# Suche Notebook fürs Studium bis max. 600 Euro



## Da_Frank (24. Oktober 2009)

*Suche Notebook fürs Studium bis max. 600 Euro*

Hallo Leute,

Ich brauch für mein Studium jetzt ein Notebook.

Die oberste Preisgrenze liegt bei 600 Euro.

Die Technischen Daten sollten erfüllt sein:

- Min 2 Kerne
- 3-4GB RAM
- 15" Display

Vielen Dank für eure Hilfe.


----------



## Nucleus (24. Oktober 2009)

*AW: Suche Notebook fürs Studium bis max. 600 Euro*

Fürs Studium würde ich Dir eher zu einem Netbook á la EE PC raten.

Der kann alles, was er können muss im Studium.

Ich hab selbst nen 15,4" Gerät und schiele voller Neid auf den EE meiner Freundin...


----------



## Icke&Er (24. Oktober 2009)

*AW: Suche Notebook fürs Studium bis max. 600 Euro*

Auch zu empfehlen ist ein Acer Timeline! Super Akkuöaufzeit und bei ca 14Zoll reicht die Graka auch vollkommen aus!
Sollte für 600 auch ein gutes dabei sein!

MFG


----------



## Zerebo (24. Oktober 2009)

*AW: Suche Notebook fürs Studium bis max. 600 Euro*

Richtig.Acer Timeline bieten super mobility und ausreichend power für die meisten Anwendungen.
Vor allem sind die auch klein und leicht,großer Vorteil wenn man die jeden Tag rumschleppen will/muss.
Auch sehr interessant für Studium könnte das hier sein:
Acer Aspire Timeline 1820P Tablet-Subnotebook
Also ein Timeline Gerät mit Touchscreen.Sicherlich klasse um direkt in Skripte Notizen zu machen oder so.
Preis warscheinlich 600 Euro und release auch warscheinlich Anfang December.
Die Frage ist natürlich was du genau mit dem Teil vor hast.


----------



## Naumo (24. Oktober 2009)

*AW: Suche Notebook fürs Studium bis max. 600 Euro*

kommt drauf an was du studieren willst ^^
für cad programme wäre ein 15,4-17zoll natürlich besser als son kleines ding
ich hab ein 15,4 mit 1680x1050 und des perfekt für sowas!


----------



## Da_Frank (24. Oktober 2009)

*AW: Suche Notebook fürs Studium bis max. 600 Euro*

Wie geschrieben brauche ich einen Lap mit 15", aber ihr könnt mir gerne auch Vorschläge machen, von denen ihr denkt die wären besser fürs studium.
Könnt ihr eure Vorschläge bitte mit link posten, danke.


----------



## Nucleus (24. Oktober 2009)

*AW: Suche Notebook fürs Studium bis max. 600 Euro*



Da_Frank schrieb:


> Wie geschrieben brauche ich einen Lap mit 15",



Warum 15"?



Da_Frank schrieb:


> aber ihr könnt mir gerne auch Vorschläge machen, von denen ihr denkt die wären besser fürs studium.



Haben wir 

Wenn Du das Teil von Vorlesung zu Vorlesung schleppen musst, wäre ein kleines Gerät weitaus besser.

Gegebene Daten:
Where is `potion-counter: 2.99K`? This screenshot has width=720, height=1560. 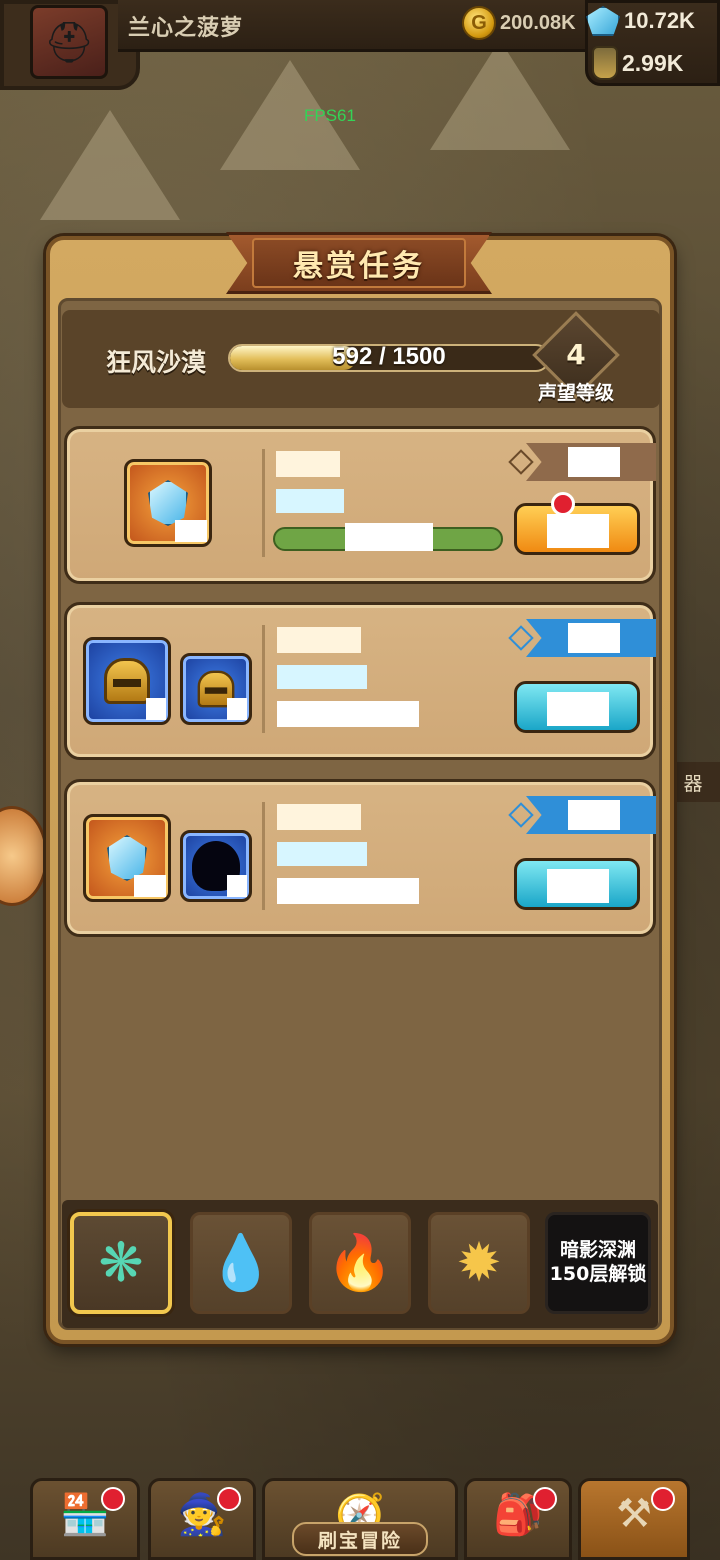
potion-counter: 2.99K is located at coordinates (638, 63).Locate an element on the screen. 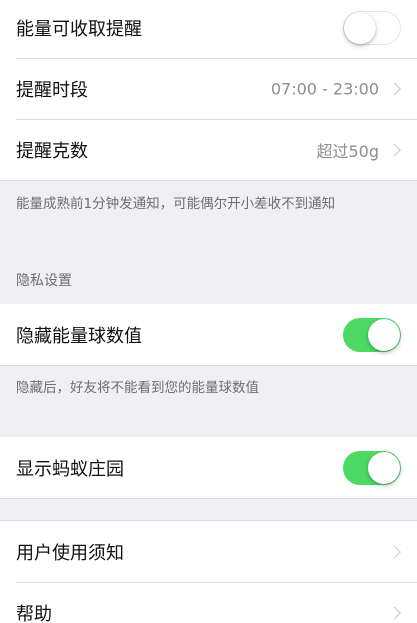 This screenshot has height=623, width=417. reminder-grams-row: 提醒克数 超过50g is located at coordinates (208, 150).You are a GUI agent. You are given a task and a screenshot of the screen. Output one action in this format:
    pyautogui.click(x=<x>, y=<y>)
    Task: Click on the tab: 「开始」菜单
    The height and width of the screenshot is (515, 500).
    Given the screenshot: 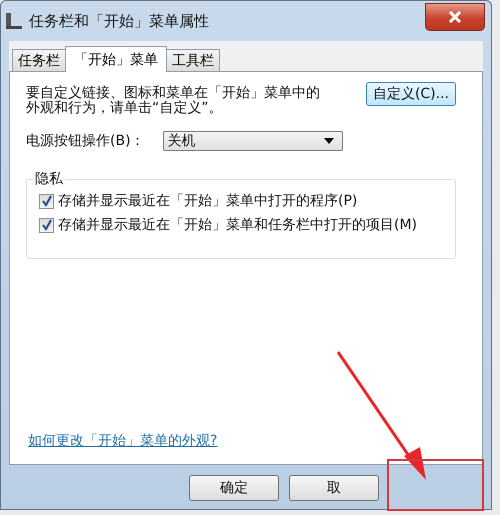 What is the action you would take?
    pyautogui.click(x=116, y=59)
    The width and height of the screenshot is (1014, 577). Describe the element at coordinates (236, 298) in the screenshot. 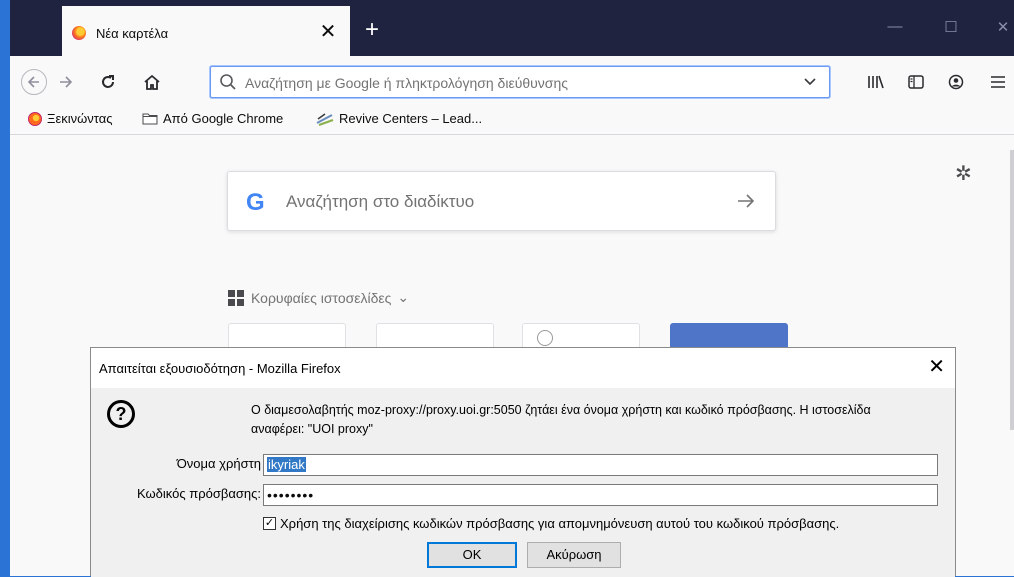

I see `top-sites-grid-icon` at that location.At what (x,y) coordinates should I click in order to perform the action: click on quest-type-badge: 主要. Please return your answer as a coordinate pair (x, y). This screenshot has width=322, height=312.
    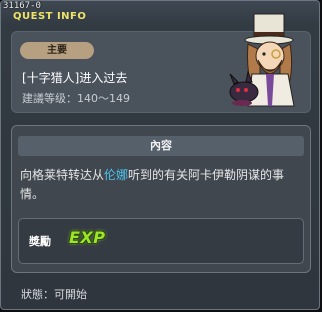
    Looking at the image, I should click on (57, 50).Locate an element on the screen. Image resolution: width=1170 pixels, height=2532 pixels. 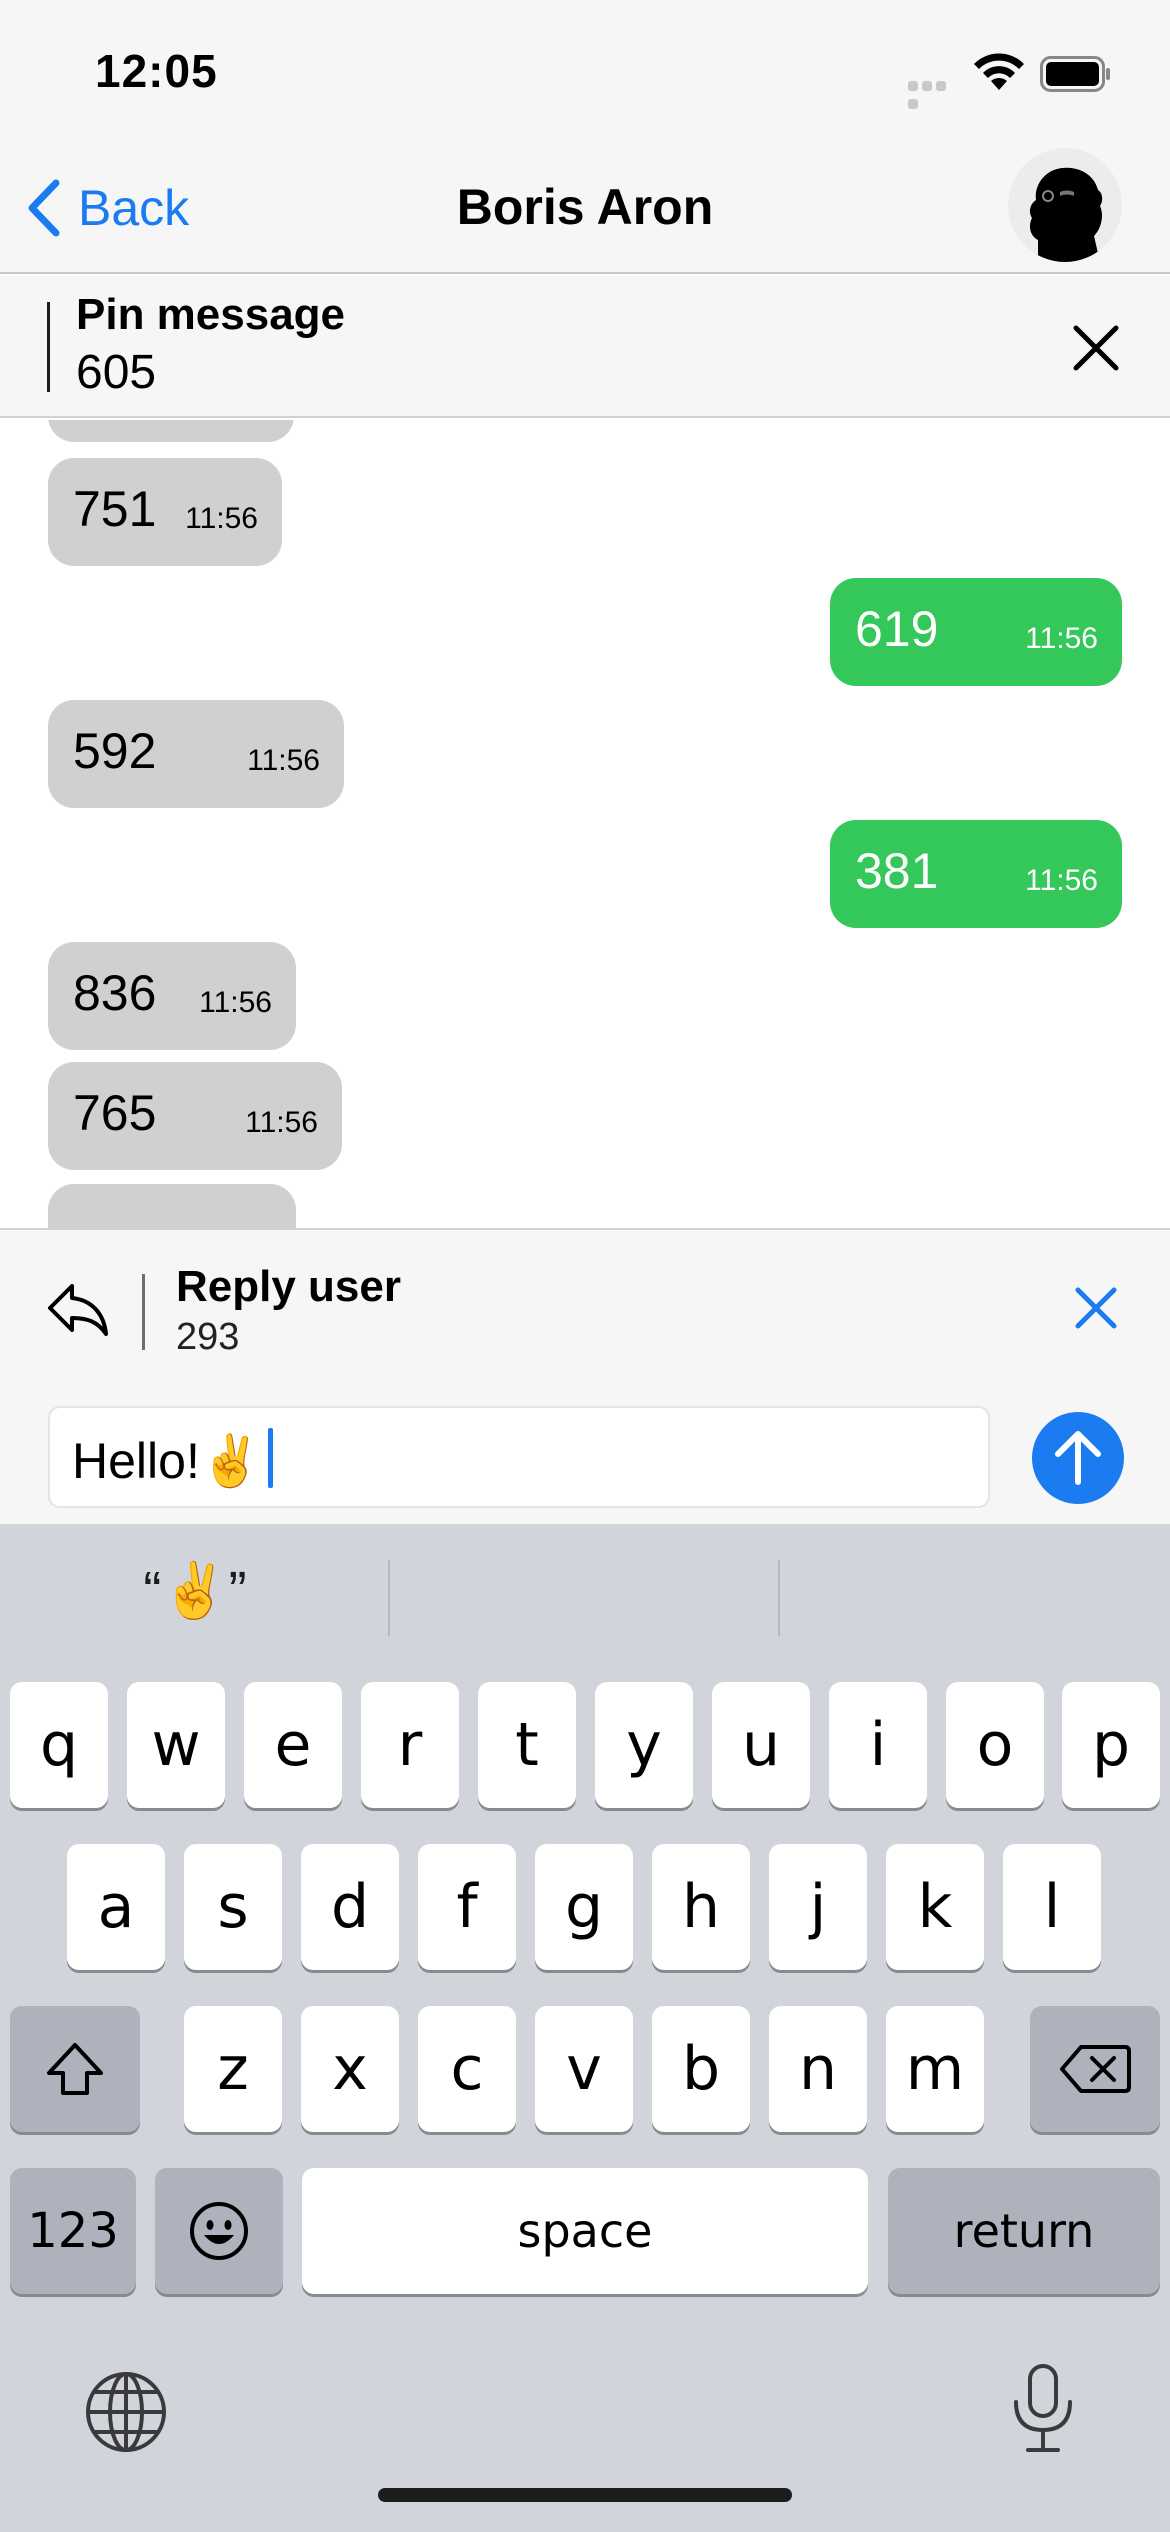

Bearbeite Folgendes:
1. Gib aus dem Forumstext zur Notebooksuche den Abschnitt wortgetreu wieder, der mit „## Zerebo (24.“ beginnt und bis einschließlich „die meisten Anwendungen.“ reicht.
2. Fasse den Absatz im Forumstext zur Notebooksuche, der mit „kommt drauf an was du studieren willst“ beginnt, als knappe Liste zusammen, ohne seine wesentlichen Angaben wegzulassen.
Verwende ausschließlich den Text und nicht die Daten.

Deine Antworten:
1.
## Zerebo (24. Oktober 2009)

*AW: Suche Notebook fürs Studium bis max. 600 Euro*

Richtig.Acer Timeline bieten super mobility und ausreichend power für die meisten Anwendungen.

2.
- Welches Gerät passt, hängt vom Studienfach ab.
- Für CAD-Programme ist ein Gerät mit 15,4 bis 17 Zoll besser als ein kleines.
- Der Verfasser besitzt ein 15,4-Zoll-Gerät mit 1680x1050 und hält es dafür für perfekt.